[SUPPLIED RECORDS — start]

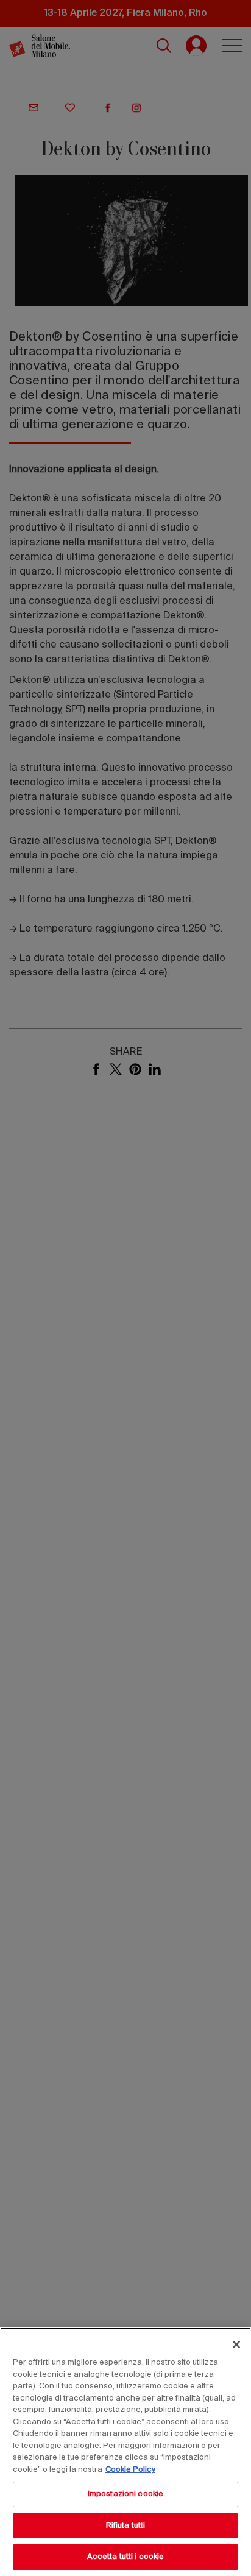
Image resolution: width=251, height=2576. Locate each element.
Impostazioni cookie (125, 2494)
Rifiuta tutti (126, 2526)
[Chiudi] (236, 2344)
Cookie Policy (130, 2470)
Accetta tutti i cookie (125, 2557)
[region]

[SUPPLIED RECORDS — finish]

Reprint exactly, and only, the lines running from the one containing "Impostazioni cookie (125, 2494)" through the last line of the listing above.

__REPLY TO THE TASK__:
Impostazioni cookie (125, 2494)
Rifiuta tutti (126, 2526)
[Chiudi] (236, 2344)
Cookie Policy (130, 2470)
Accetta tutti i cookie (125, 2557)
[region]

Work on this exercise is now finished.